Naar boven ↑

Rechtspraak

werkgever/werknemer
Gerechtshof Arnhem-Leeuwarden, 26 juli 2011
ECLI:NL:GHARN:2011:BR4270

werkgever/werknemer

Loonvordering op grond van artikel 12 WML. Ontslag op staande voet wegens belediging en bedreiging directeur, na geschil over werk en loonbetaling

Werknemer (54 jaar) is sinds 1998 in dienst van werkgever in de functie van lader/losser. Werknemer is op enig moment arbeidsongeschikt geraakt. Partijen hebben een nieuwe arbeidsovereenkomst gesloten, op grond waarvan werknemer met ingang van 25 oktober 2000 (einde wachttijd voor de WIA) aangepast werk als chauffeur voor werkgever is gaan verrichten. Werkgever heeft werknemer op 9 november 2006 op staande voet ontslagen, omdat hij zich beledigend en met geweld bedreigingen, had uitgelaten jegens zijn werkgever. Bij beschikking van de kantonrechter te ’s-Hertogenbosch van 25 januari 2007 is de arbeidsovereenkomst tussen partijen, voor zover deze nog zou bestaan, ontbonden per 1 februari 2007, zonder toekenning van een vergoeding aan werknemer. Bij vonnis van van 25 januari 2007 heeft de kantonrechter geoordeeld dat het ontslag op staande voet nietig is en werkgever veroordeeld tot loondoorbetaling tot einde dienstverband. Werkgever keert zich tegen dit oordeel in hoger beroep. Werknemer vordert in hoger beroep betaling van loon conform het wettelijk minimumloon.

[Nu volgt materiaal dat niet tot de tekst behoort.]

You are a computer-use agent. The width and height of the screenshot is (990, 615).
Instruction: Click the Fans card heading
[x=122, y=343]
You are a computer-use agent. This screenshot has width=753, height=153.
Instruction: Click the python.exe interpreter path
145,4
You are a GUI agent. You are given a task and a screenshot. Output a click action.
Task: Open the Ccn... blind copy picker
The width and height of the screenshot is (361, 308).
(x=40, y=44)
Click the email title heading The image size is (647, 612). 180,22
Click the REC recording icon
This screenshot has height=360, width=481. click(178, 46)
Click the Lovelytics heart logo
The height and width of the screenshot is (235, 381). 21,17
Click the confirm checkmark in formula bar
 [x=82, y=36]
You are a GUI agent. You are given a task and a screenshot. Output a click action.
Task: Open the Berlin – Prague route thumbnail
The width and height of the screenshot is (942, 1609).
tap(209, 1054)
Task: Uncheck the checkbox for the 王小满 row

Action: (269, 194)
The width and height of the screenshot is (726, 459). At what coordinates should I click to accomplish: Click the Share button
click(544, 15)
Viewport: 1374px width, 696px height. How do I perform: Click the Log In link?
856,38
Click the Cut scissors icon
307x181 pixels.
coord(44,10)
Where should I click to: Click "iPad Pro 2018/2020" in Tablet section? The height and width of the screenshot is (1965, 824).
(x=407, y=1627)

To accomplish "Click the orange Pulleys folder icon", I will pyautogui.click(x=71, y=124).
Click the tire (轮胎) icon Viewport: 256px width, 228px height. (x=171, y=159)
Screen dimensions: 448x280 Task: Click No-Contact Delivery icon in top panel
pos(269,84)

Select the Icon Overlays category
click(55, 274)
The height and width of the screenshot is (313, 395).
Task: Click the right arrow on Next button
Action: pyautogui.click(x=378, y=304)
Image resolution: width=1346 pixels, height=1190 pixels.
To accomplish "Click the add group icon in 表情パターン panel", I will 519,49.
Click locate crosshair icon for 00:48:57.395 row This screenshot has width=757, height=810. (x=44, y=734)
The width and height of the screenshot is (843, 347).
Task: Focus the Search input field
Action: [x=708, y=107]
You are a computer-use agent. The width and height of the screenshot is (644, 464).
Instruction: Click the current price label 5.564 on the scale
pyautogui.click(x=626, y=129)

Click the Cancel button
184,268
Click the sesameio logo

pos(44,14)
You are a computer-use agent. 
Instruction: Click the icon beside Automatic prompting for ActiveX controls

Het hof oordeelt als volgt. Uit artikel 12 Wet Minimumloon en Minimumvakantietoeslag volgt dat een evenredige vermindering van het te betalen minimumloon gekoppeld is aan een tussen partijen overeengekomen kortere arbeidsduur dan de normale arbeidsduur. Daarvan is in dit geval geen sprake, omdat werkgever niet heeft gesteld dat de gestelde nadere afspraak een afwijking inhield van de overeengekomen arbeidsduur. Die bleef immers 40 uur per week. De toewijzing komt neer op een bruto bedrag van € 30.734,90 (te weten vijf jaar teruggerekend vanaf 1 februari 2007).

Met betrekking tot het ontslag op staande voet, oordeelt het hof dat de aanleiding van het conflict tussen werkgever en werknemer is te vinden in de onvrede van werknemer over de uitbetaling van (met name avond)ritten. Dat die uitbetaling te wensen overliet, blijkt uit het voorgaande. Een hoog oplopend geschil van inzicht is, zelfs indien de werknemer tenminste gedeeltelijk het gelijk aan zijn zijde heeft, uiteraard geen vrijbrief tot het doen van beledigende en bedreigende uitlatingen aan het adres van de directeur van de werkgever. Over de vraag of werknemer zich beledigend en bedreigend heeft uitgelaten lopen de standpunten van partijen uiteen. Het is aan werkgever te bewijzen dat werknemer zich zodanig beledigend en/of bedreigend heeft geuit, dat van haar niet gevergd kon worden de arbeidsovereenkomst te laten voortduren. Werkgever wordt tot dit bewijs toegelaten.